DreamingofFrance
Edouard Vuillard french, 1868–1940
Lucie Hessel in the Living Room, rue de Rivoli
c. 1903 – 04 Watercolor, pastel, and graphite on paper 6¼ x 3 5 ⁄ 8 in. ( 16 x 9 . 5 cm) Stamped lower right
provenance: Private Collection, Paris
In 1900 , Galerie Bernheim-Jeune began representing Vuillard, exhibiting his work regularly until about 1913 . It signaled the beginning of the next phase of his life, both in whom he associated with, as well as for the style in which he painted, as he moved away from the Nabis period, with its caricatures and heavily patterned interiors, to focus on portraiture in complex, psychological interiors. It also began his long friendship, and supposed affair, with Lucie Hessel. Madame Hessel was the wife of Jos Hessel who eventually represented Vuillard under the elder Bernheim gallery.

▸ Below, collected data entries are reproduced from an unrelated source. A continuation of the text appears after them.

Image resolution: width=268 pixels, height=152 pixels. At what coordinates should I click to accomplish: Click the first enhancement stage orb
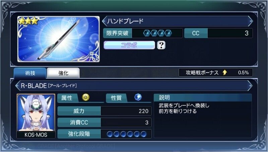[x=110, y=134]
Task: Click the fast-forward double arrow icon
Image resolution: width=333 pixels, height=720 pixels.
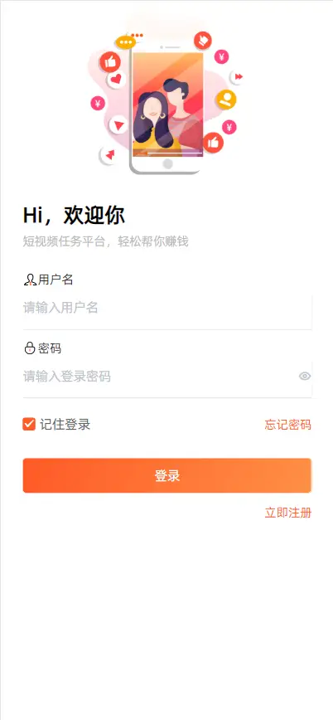Action: click(238, 76)
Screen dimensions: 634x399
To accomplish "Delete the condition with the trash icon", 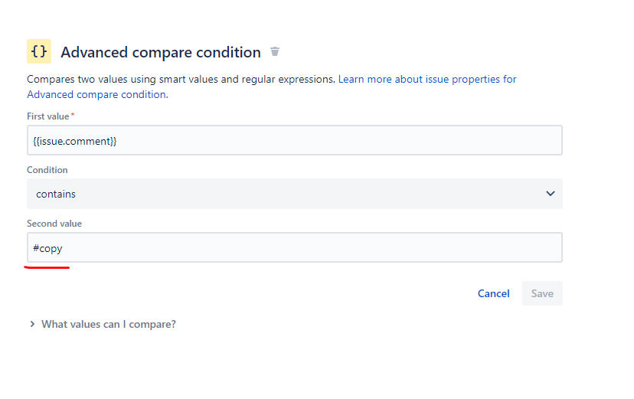I will coord(275,52).
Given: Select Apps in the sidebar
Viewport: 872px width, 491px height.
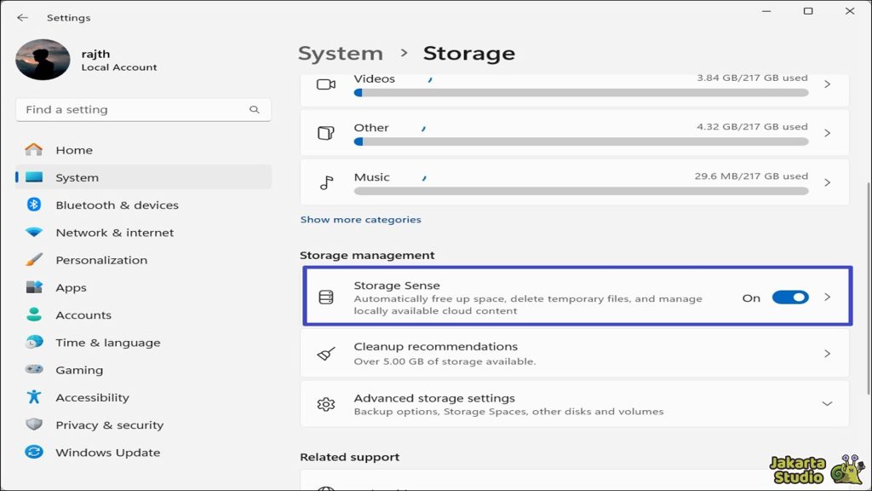Looking at the screenshot, I should 71,287.
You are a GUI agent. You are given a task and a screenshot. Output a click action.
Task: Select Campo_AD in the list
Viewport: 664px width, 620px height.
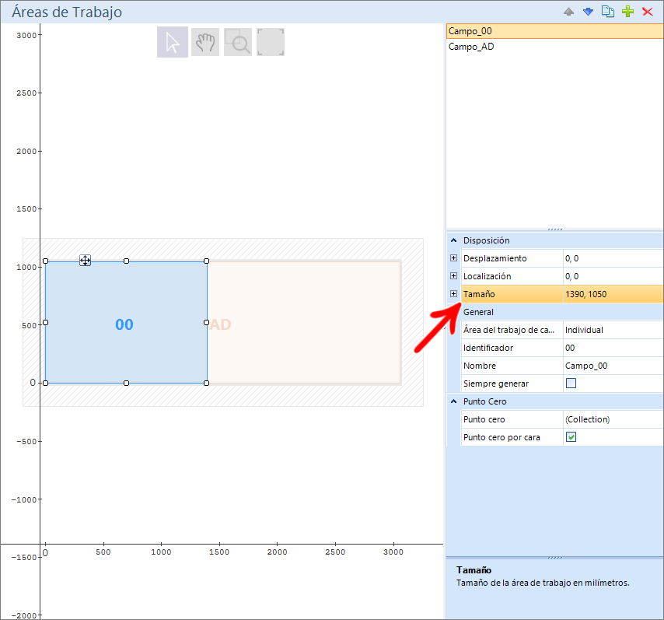coord(471,47)
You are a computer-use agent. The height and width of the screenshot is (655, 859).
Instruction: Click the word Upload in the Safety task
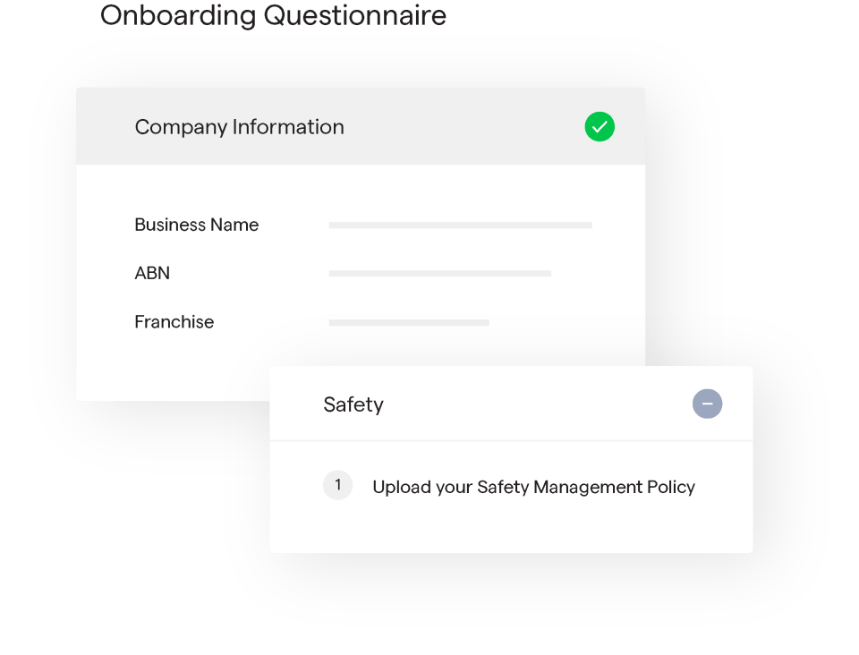pos(399,487)
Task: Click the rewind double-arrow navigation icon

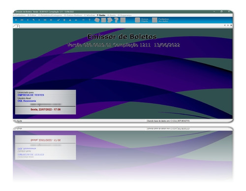Action: tap(22, 20)
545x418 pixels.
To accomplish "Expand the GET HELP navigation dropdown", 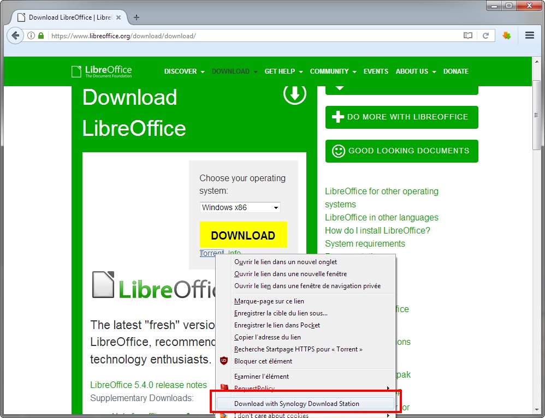I will [x=283, y=71].
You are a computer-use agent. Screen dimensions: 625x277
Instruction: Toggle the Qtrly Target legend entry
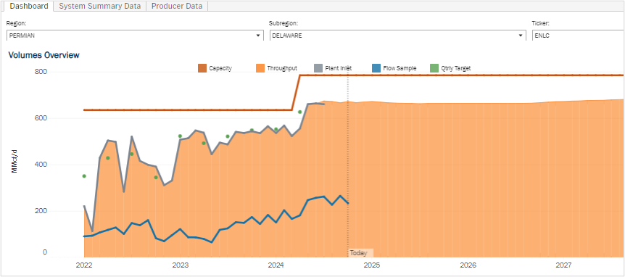pyautogui.click(x=450, y=68)
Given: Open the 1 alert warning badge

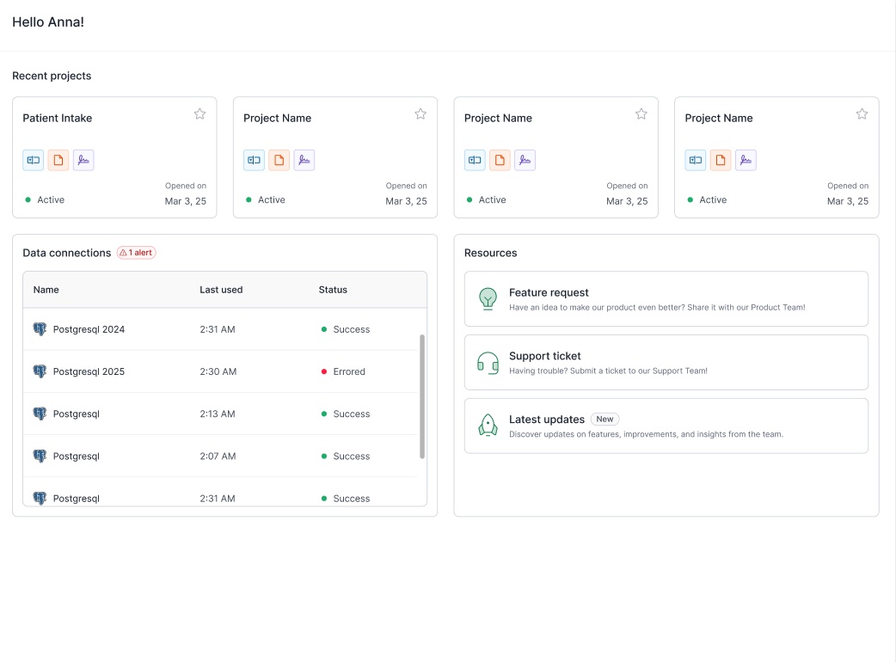Looking at the screenshot, I should [136, 252].
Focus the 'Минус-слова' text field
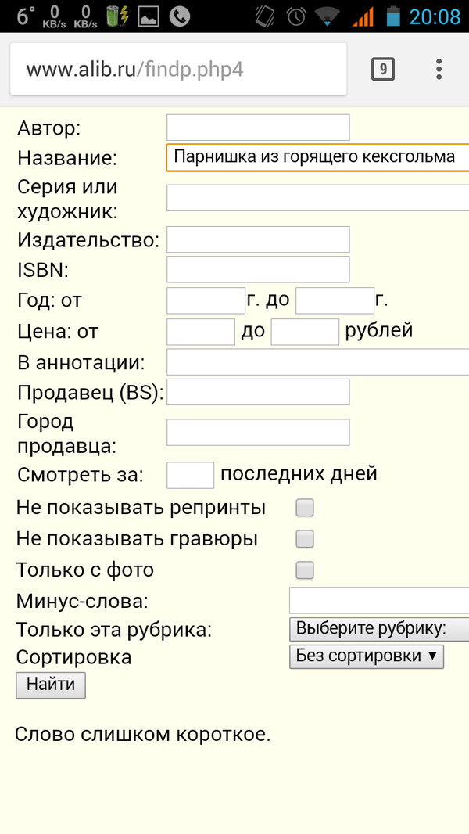 [379, 601]
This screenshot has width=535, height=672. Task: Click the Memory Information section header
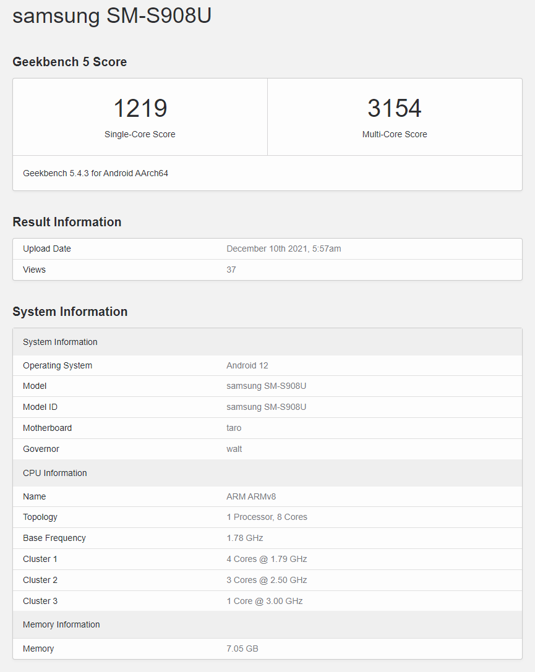(61, 624)

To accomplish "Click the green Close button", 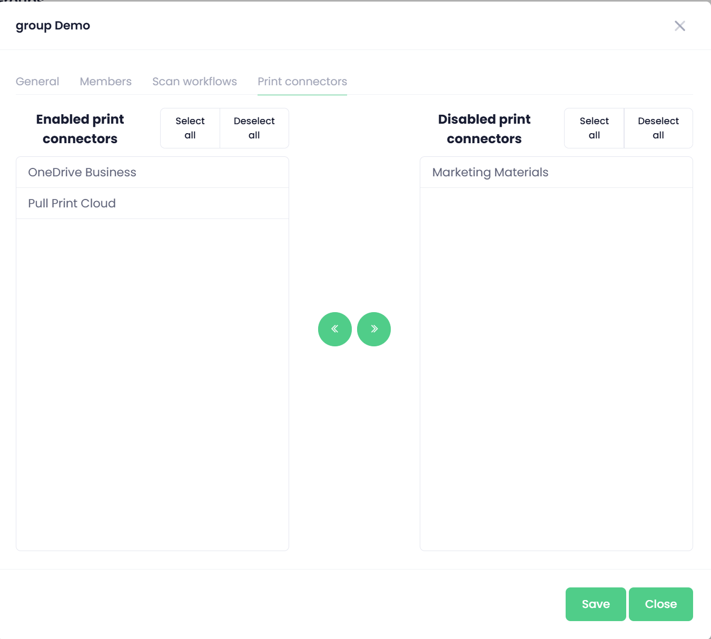I will click(660, 604).
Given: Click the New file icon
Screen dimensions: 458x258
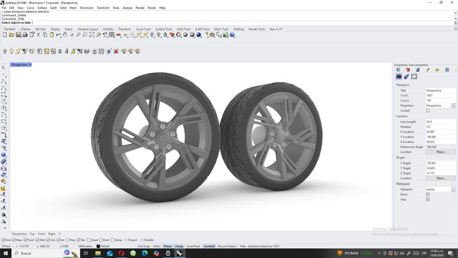Looking at the screenshot, I should [x=5, y=35].
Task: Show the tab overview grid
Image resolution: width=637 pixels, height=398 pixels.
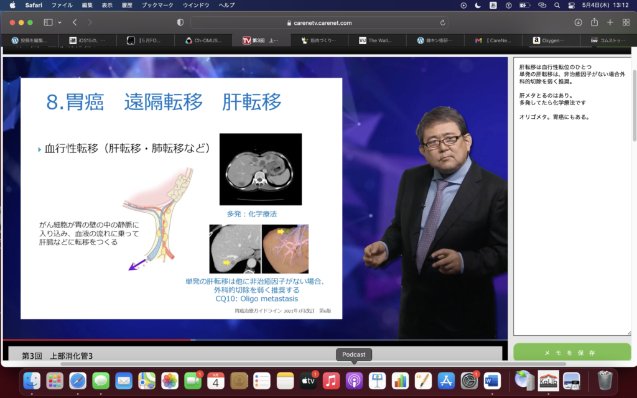Action: coord(626,22)
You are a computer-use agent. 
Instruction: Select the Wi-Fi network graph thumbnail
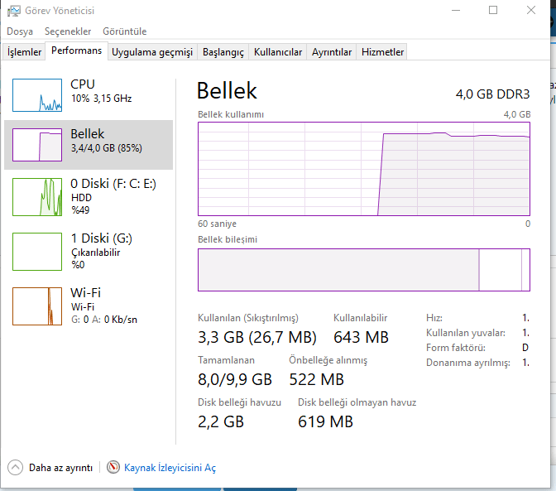click(37, 306)
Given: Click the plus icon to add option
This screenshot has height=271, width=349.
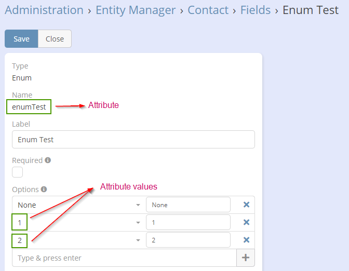Looking at the screenshot, I should [x=246, y=258].
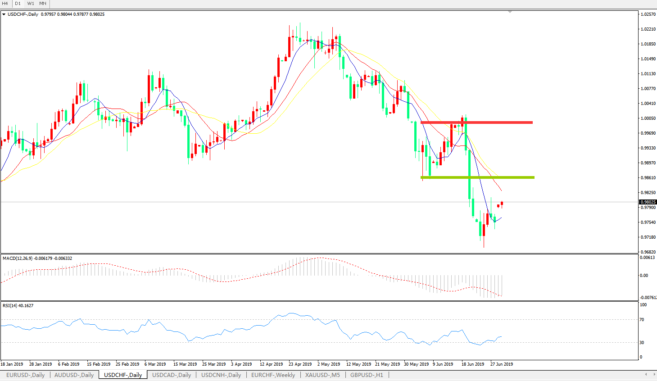Switch to XAUUSD-,M5 gold chart tab

pyautogui.click(x=322, y=375)
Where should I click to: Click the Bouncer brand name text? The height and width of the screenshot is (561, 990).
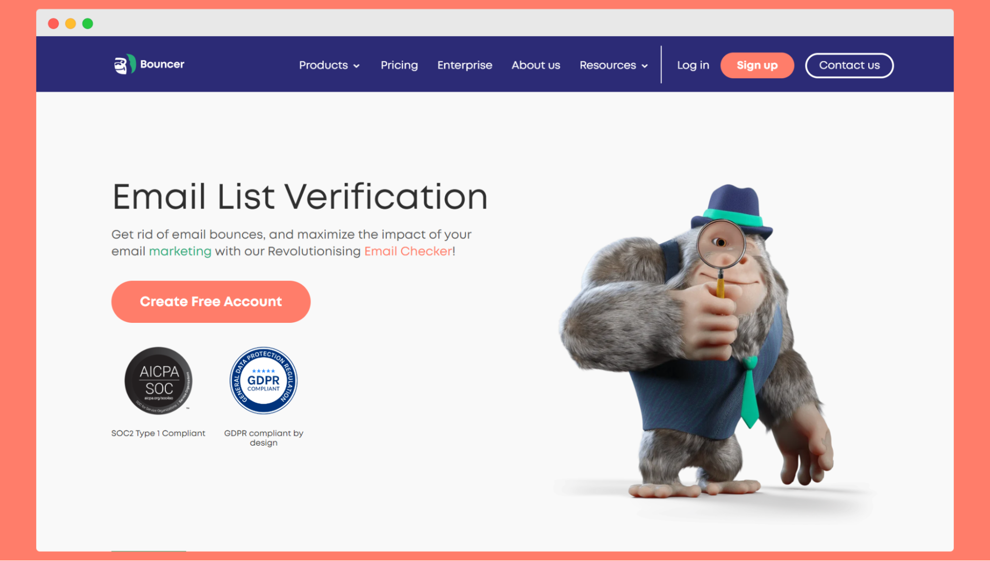click(x=162, y=64)
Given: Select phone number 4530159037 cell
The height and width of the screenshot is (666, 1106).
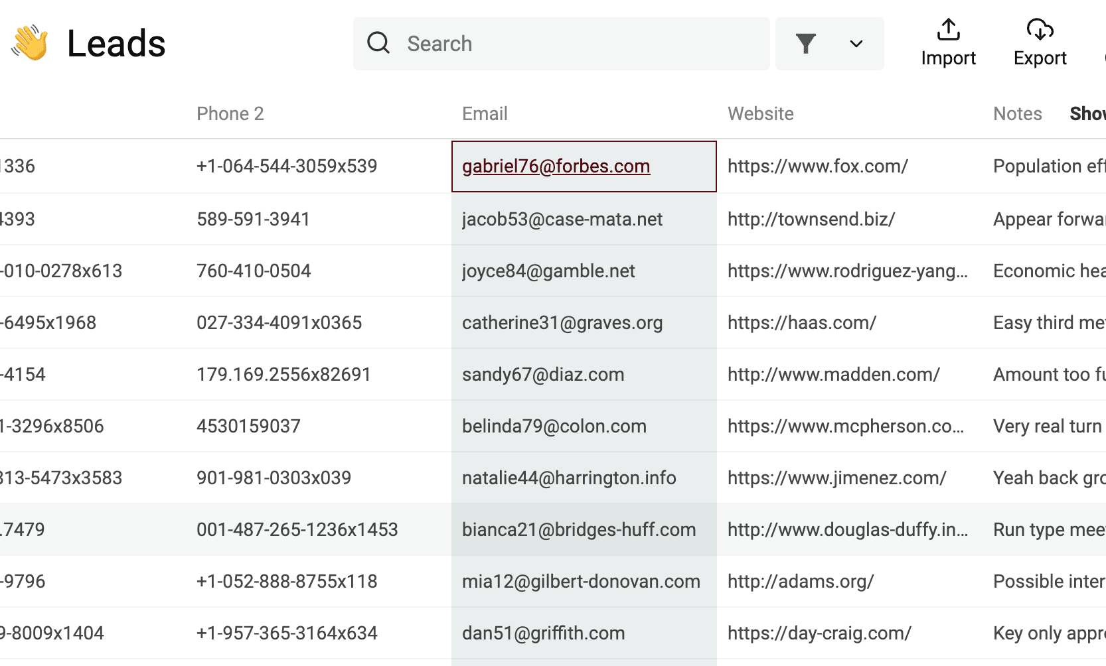Looking at the screenshot, I should click(248, 427).
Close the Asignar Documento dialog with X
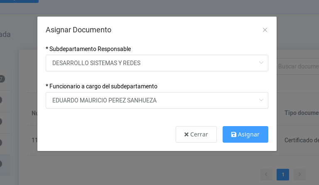This screenshot has height=185, width=319. pos(265,30)
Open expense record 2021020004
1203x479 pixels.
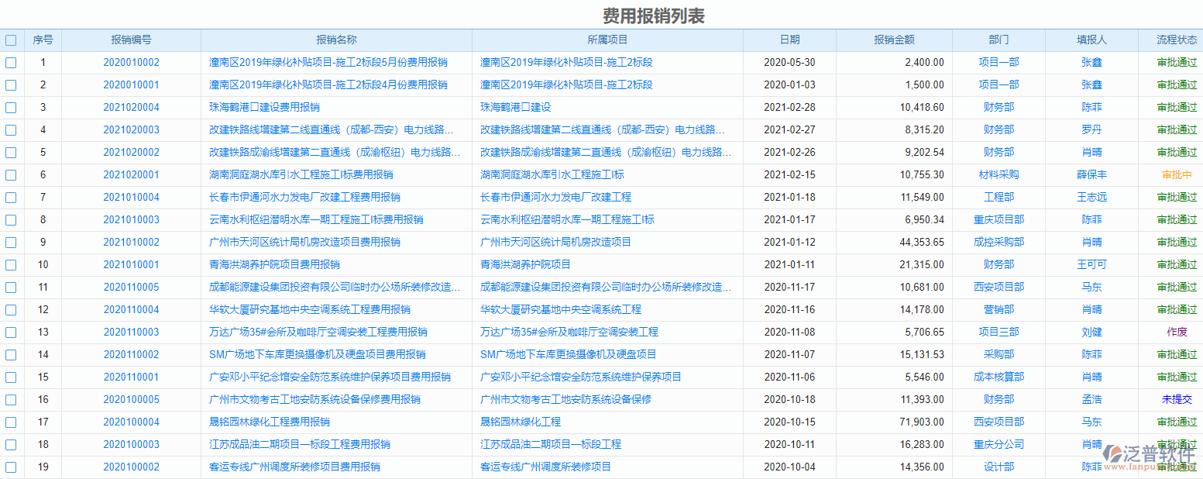click(132, 107)
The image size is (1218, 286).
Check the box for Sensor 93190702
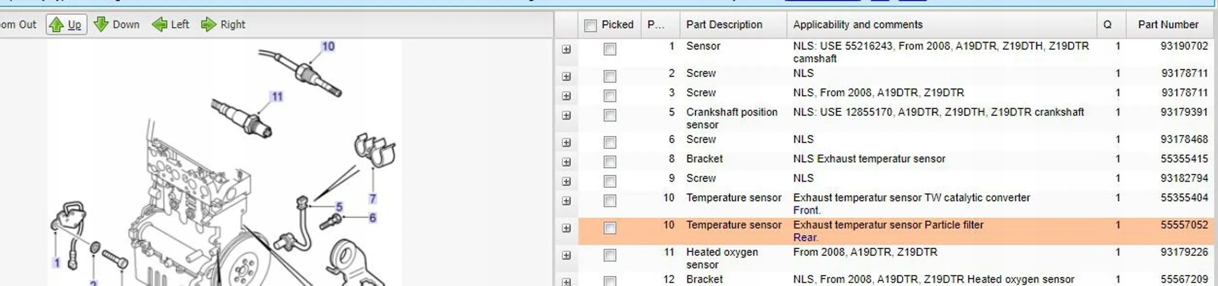609,49
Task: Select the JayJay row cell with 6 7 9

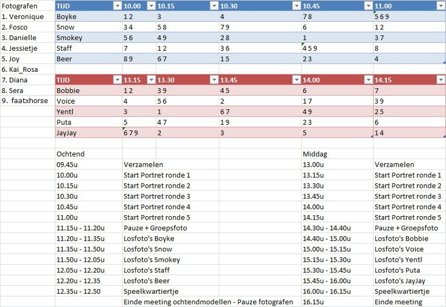Action: point(139,133)
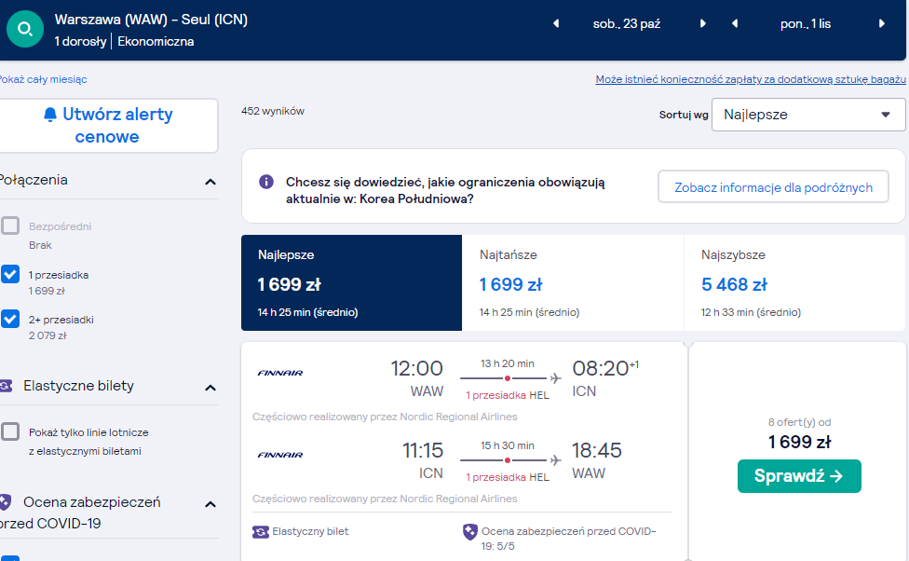Screen dimensions: 909x561
Task: Go to previous return date arrow
Action: click(735, 24)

Almost immediately, Vuillard began spending long afternoons at the Hessels’ apartment on the rue de Rivoli, recording their everyday life. Often, the subject was Lucie in her daily activities of reading, receiving visitors, or just serenely lounging. Here, she is in her dressing room, recognizable by the large mirrors behind her, and also recorded in a photo of the period.
Lucy Hessel in front of the Mirror in her Dressing Room, c. 1903 , Photograph, Vuillard Archives.